Preface
During recent years a set of best practices for publishing and connecting structured data on the World Wide Web (WWW) has emerged. These best practices are referred to as the Linked Data principles and the resulting form of Web data is called Linked Data. The increasing adoption of these principles has lead to the creation of a globally distributed space of Linked Data that covers various domains such as government, libraries, life sciences, and media. Approaches that conceive this data space as a huge distributed database and enable an execution of declarative queries over this database hold an enormous potential; they allow users to benefit from a virtually unbounded set of up-to-date data. As a consequence, several research groups have started to study such approaches. However, the main focus of existing work is to address practical challenges that arise in this context. Research on the foundations of such approaches is largely missing. This dissertation closes this gap.
This dissertation first establishes a well-defined framework for defining and studying queries over Linked Data on the WWW. In particular, we introduce a data model that enables us to formally conceive Linked Data on the WWW as a (distributed) database and a computation model that captures the capabilities of a query execution system for this database. Based on these models, we adapt the declarative query language SPARQL to the given scenario. More precisely, we define a full-Web query semantics and a family of reachability-based query semantics such that each of these query semantics presents a well-defined basis for using SPARQL to query Linked Data on the WWW. Thereafter, we show theoretical properties of queries under these query semantics. Perhaps the most important result of this study formally verifies the common assumption that a computation of query results that are complete w.r.t. all Linked Data on the WWW, is not feasible. However, we also identify classes of queries for which the computational feasibility is less limited.

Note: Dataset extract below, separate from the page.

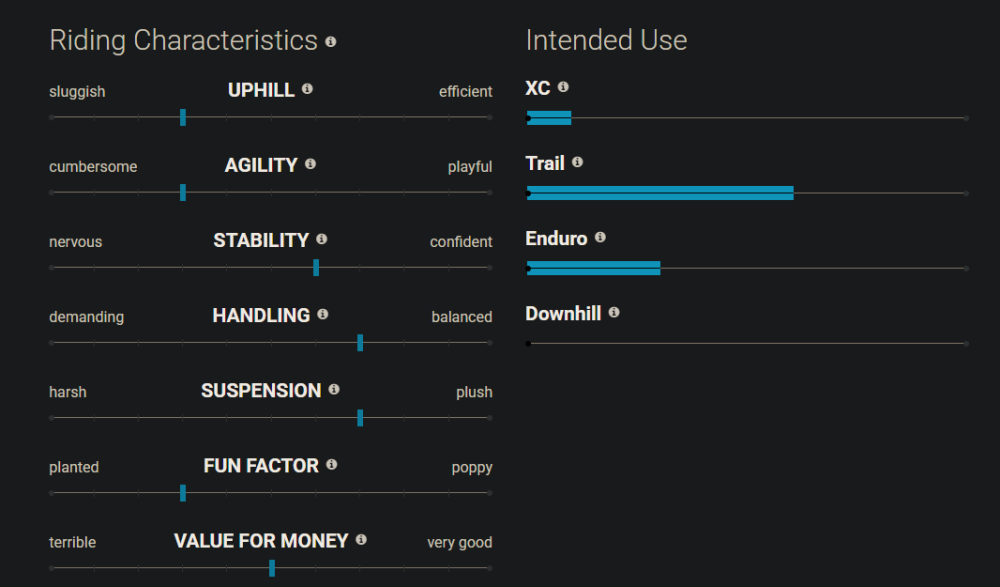
Task: Click the Downhill info icon
Action: (x=614, y=312)
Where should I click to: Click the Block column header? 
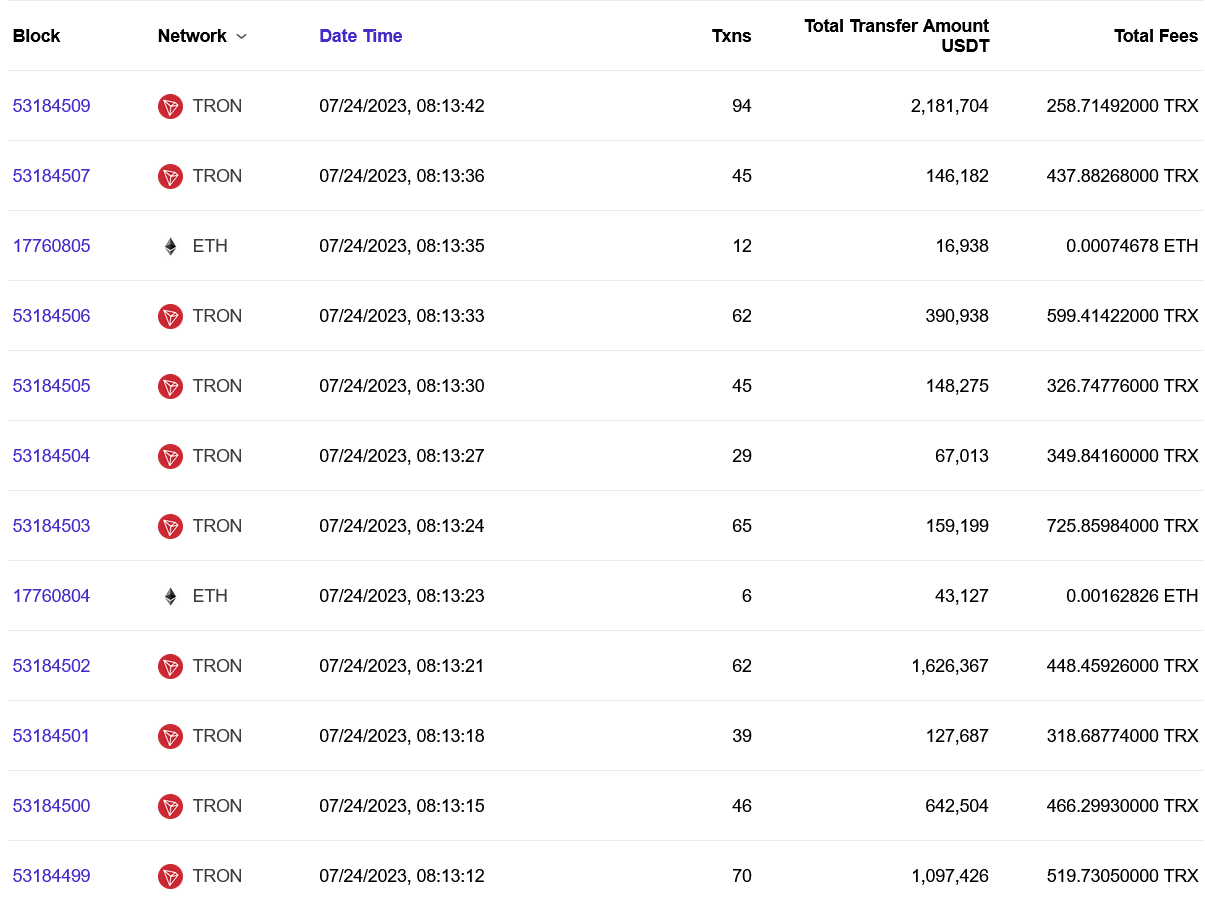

After analyzing queries over Linked Data independent of specific approaches for executing such queries, this dissertation focuses on a particular execution approach and studies fundamental aspects thereof. The studied approach presents a general strategy for executing queries by integrating traversal-based data retrieval into the result construction process. To analyze this notion of traversal-based query execution formally, we define it in the form of an abstract query execution model. In addition, we discuss a concrete implementation approach for our execution model; this approach is based on the well-known concept of iterators. Our analysis of both the execution model and the iterator-based implementation shows that (i) for one of our reachability-based query semantics, the given notion of traversal-based query execution, in general, is sound and complete, whereas (ii) for the same query semantics, the specific, iterator-based implementation approach cannot guarantee completeness of query results. Based on an experimental analysis we verify that the latter limitation has a significant impact in practice.